L'Olanda arriva all'ultima giornata del Gruppo F con la qualificazione a portata di mano. La Tunisia, già eliminata, proverà a salutare il Mondiale con una prestazione d'orgoglio.
L'ultima giornata del Gruppo F mette di fronte due squadre che vivono momenti opposti. L'Olanda di Ronald Koeman arriva all'appuntamento forte dei quattro punti conquistati nelle prime due gare e con la possibilità di staccare il pass per la fase a eliminazione diretta chiudendo tra le prime due del girone.
La Tunisia, invece, non ha più possibilità di qualificarsi dopo i pesanti ko contro Svezia e Giappone e scenderà in campo soltanto per l'onore. Gli Orange hanno dato una dimostrazione di forza travolgendo la Svezia per 5-1 e possono contare su un reparto offensivo in grande fiducia. Per le Aquile di Cartagine, invece, la competizione si è trasformata ben presto in un percorso in salita, culminato anche con il cambio in panchina e l'arrivo di Hervé Renard al posto di Sabri Lamouchi.
Tunisia (3-4-3): Dahmen; Bronn, Talbi, Rekik; Valery, Ben Slimane, Skhiri, Abdi; Saad, Mejbri, Tounekti.
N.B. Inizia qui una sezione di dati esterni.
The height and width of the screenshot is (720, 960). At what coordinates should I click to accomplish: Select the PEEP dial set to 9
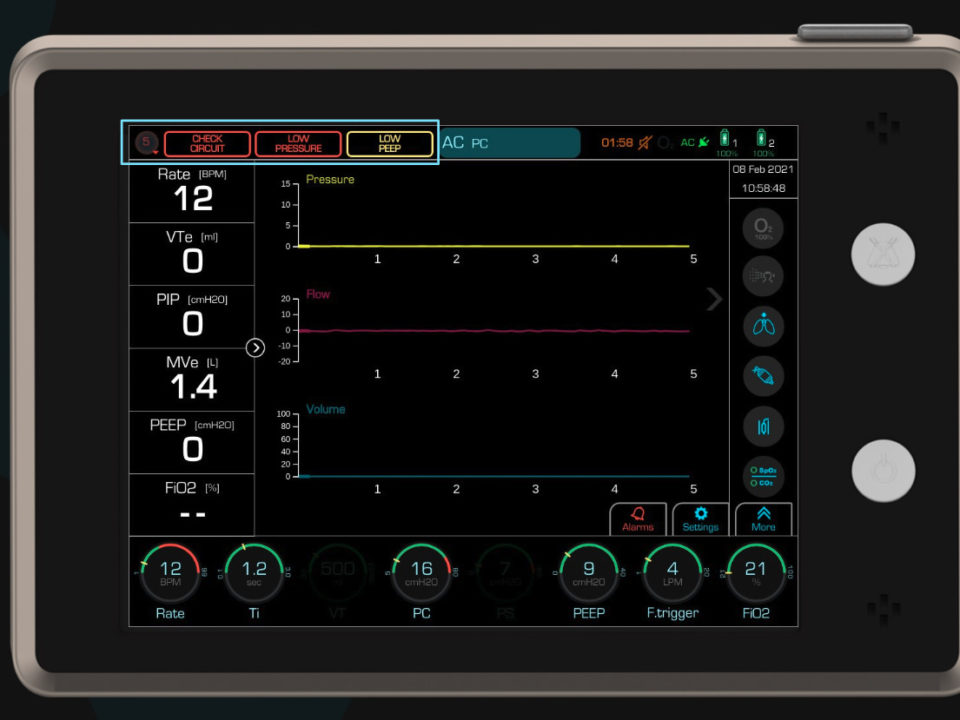tap(588, 574)
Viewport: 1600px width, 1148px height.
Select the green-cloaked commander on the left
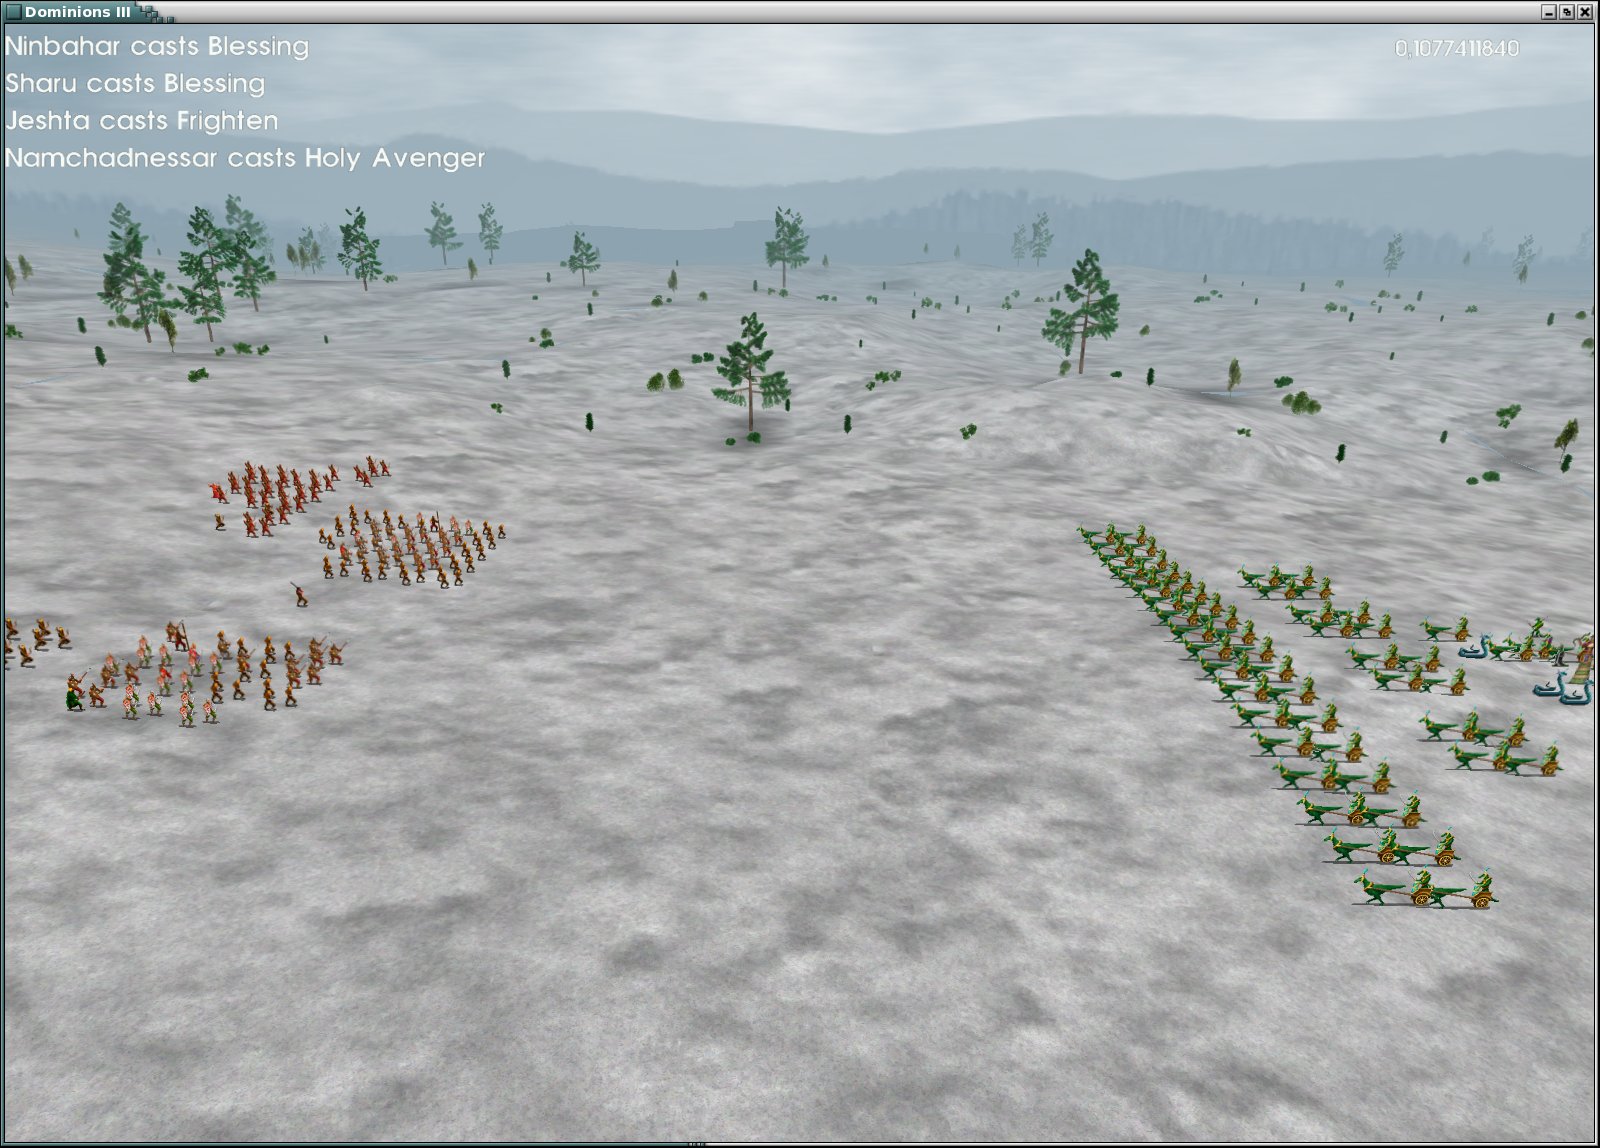pos(74,693)
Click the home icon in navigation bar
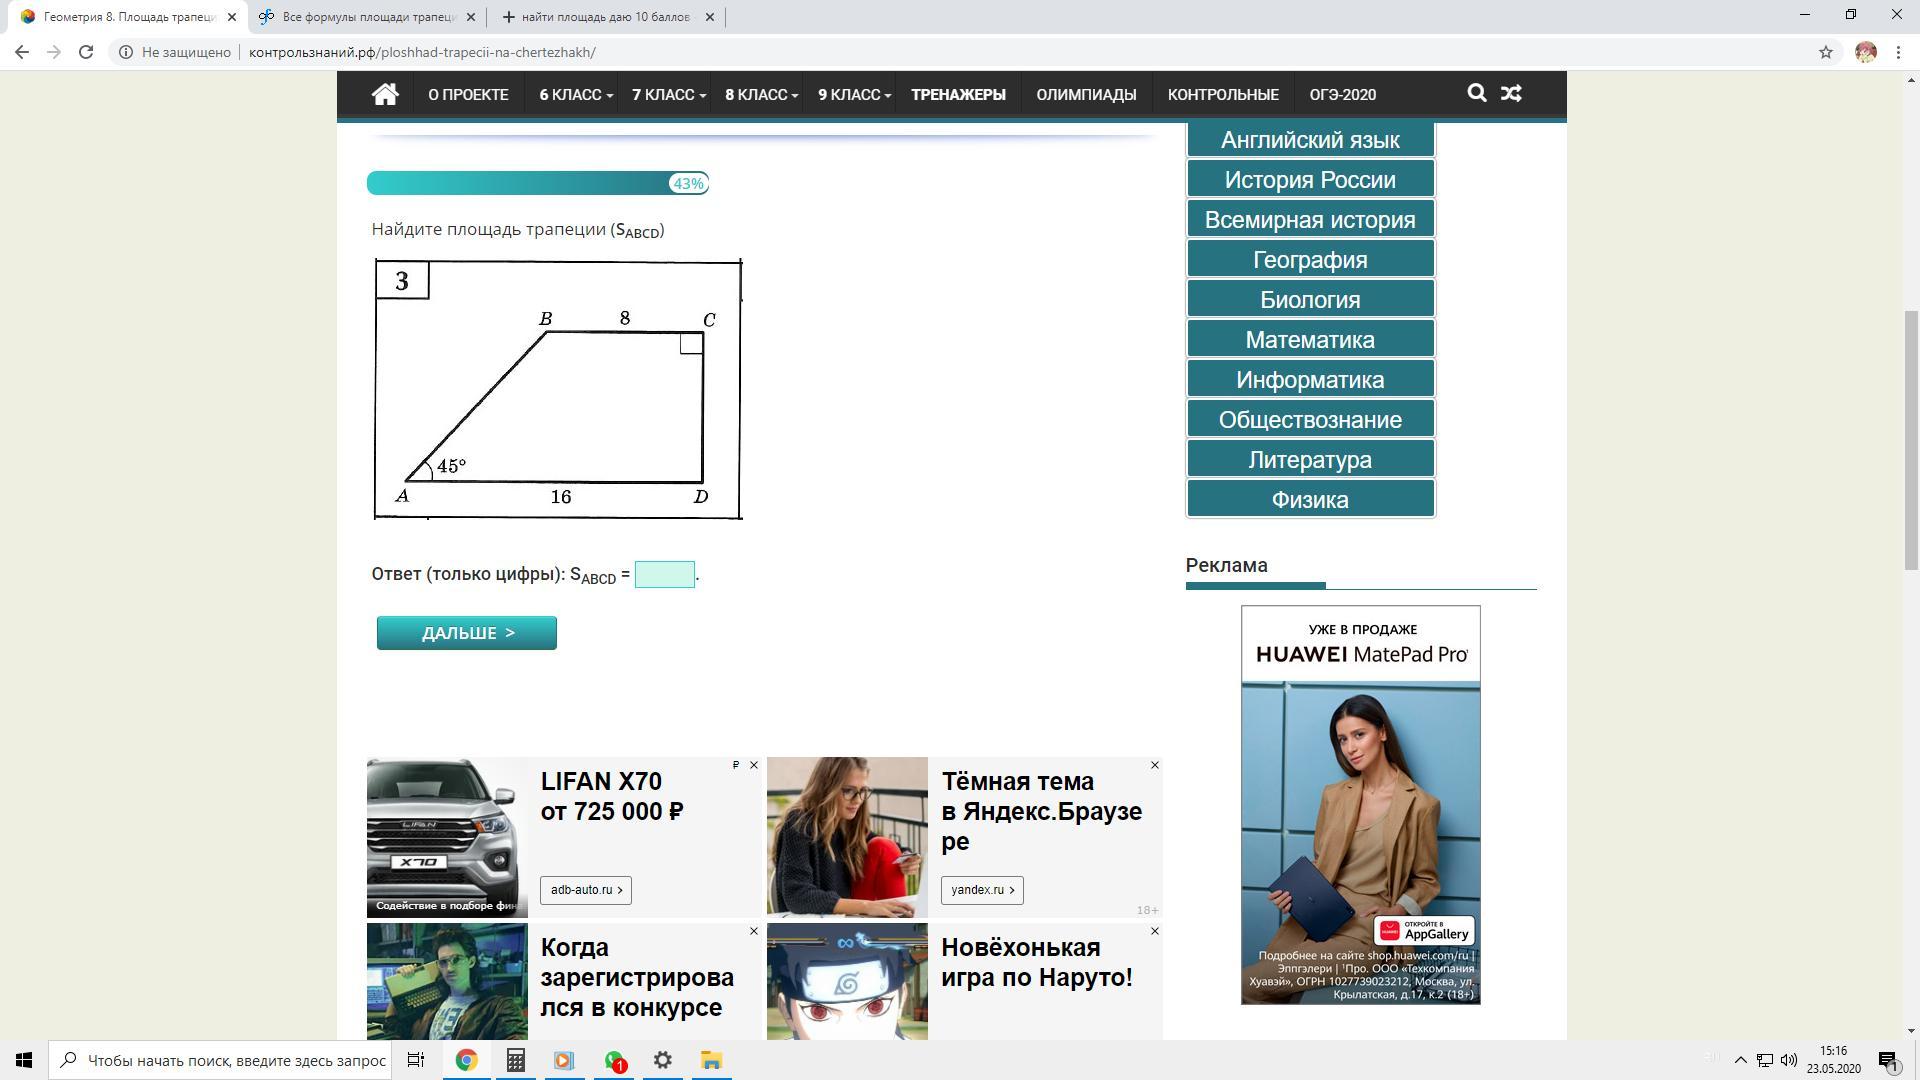1920x1080 pixels. click(x=385, y=94)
Ct: Renard.
Olanda (4-3-3): Verbruggen; Dumfries, Van Hecke, Van Dijk, Van de Ven; Gravenberch, De Jong, Reijnders; Malen, Brobbey, Gakpo. Ct: Koeman.
La sfida Tunisia-Olanda si disputerà al Kansas City Stadium, uno degli impianti selezionati dagli Stati Uniti per ospitare le gare della Coppa del Mondo 2026. La struttura, abitualmente conosciuta come Arrowhead Stadium, è stata inaugurata nel 1968 e conta poco più di 76mila spettatori. Qui ci giocano i Kansas City Chiefs, squadra di football americano della NFL.
Tunisia-Olanda, in programma venerdì 26 giugno alle ore 01:00 italiane, sarà trasmessa in esclusiva su DAZN. Per seguire l'incontro sarà necessario disporre di un abbonamento alla piattaforma e di una connessione internet. Il match sarà visibile tramite smart TV, computer, smartphone, tablet e attraverso dispositivi come Fire TV Stick, Chromecast e console compatibili.
La Tunisia arriva all'ultima giornata del girone in un momento particolarmente delicato. Le Aquile di Cartagine hanno incassato due pesanti sconfitte, prima contro la Svezia per 5-1 e poi contro il Giappone per 4-0, risultati che hanno decretato l'eliminazione anticipata dal torneo. Nel corso della competizione la federazione ha deciso anche di cambiare guida tecnica, affidando la panchina a Hervé Renard dopo l'esonero di Sabri Lamouchi, senza tuttavia ottenere il cambio di marcia sperato.
I nordafricani proveranno ora a chiudere il loro Mondiale con una prova di carattere, facendo affidamento sull'esperienza del capitano Ellyes Skhiri, sulla creatività di Hannibal Mejbri e sulle accelerazioni di Elias Achouri. Le premesse iniziali erano certamente migliori, il verdetto del campo è stato però spietato.
L'Olanda, invece, si presenta all'appuntamento con grande fiducia. Dopo il pareggio per 2-2 contro il Giappone all'esordio, la nazionale di Ronald Koeman ha travolto la Svezia con un netto 5-1, mostrando tutta la qualità del proprio reparto offensivo.
Non ha ancora offerto l'apporto sperato Donyell Malen, protagonista assoluto in Serie A ma per ora fuori dal fulcro della manovra degli Orange. Le difficoltà riscontrate dal romanista sono state attribuite per lo più al ruolo, più defilato rispetto a quanto avviene alle dipendenze di Gasperini. C'è ancora tempo, comunque, per lasciare il segno nella kermesse nordamericana.
Con quattro punti in classifica, infatti, l'Olanda è padrona del proprio destino e punta a chiudere il Gruppo F con un'altra vittoria per presentarsi alla fase a eliminazione diretta con ulteriore slancio.